--- START ---

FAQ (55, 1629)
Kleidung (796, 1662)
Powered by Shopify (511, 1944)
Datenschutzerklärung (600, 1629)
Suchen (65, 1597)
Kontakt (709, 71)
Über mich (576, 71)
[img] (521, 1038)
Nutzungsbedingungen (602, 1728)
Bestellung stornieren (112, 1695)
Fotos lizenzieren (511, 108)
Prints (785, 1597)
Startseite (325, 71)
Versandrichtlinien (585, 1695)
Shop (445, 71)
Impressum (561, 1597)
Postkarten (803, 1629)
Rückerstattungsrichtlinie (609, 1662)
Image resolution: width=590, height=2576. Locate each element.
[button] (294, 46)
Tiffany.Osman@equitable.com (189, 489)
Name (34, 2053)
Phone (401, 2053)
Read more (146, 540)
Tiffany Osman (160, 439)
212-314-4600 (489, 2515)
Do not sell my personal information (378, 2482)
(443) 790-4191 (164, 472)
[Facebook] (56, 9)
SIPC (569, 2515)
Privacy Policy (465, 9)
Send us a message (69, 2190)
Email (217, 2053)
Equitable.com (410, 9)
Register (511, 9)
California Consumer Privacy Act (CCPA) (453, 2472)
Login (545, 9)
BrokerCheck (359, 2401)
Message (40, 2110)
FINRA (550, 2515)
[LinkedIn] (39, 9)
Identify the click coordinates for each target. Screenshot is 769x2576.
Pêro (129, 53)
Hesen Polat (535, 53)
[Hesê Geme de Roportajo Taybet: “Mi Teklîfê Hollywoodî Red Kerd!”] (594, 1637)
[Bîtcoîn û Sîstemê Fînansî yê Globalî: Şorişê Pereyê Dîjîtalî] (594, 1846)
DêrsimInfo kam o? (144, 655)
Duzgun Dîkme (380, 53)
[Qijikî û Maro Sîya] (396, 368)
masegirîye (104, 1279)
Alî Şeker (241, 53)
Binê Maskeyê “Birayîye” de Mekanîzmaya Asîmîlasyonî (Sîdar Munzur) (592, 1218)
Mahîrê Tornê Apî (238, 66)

--- END ---

WHAT THE TASK REQUIRES: Please go through the data above and copy each line that has the word "Osman".

FINISHED TASK:
Tiffany.Osman@equitable.com (189, 489)
Tiffany Osman (160, 439)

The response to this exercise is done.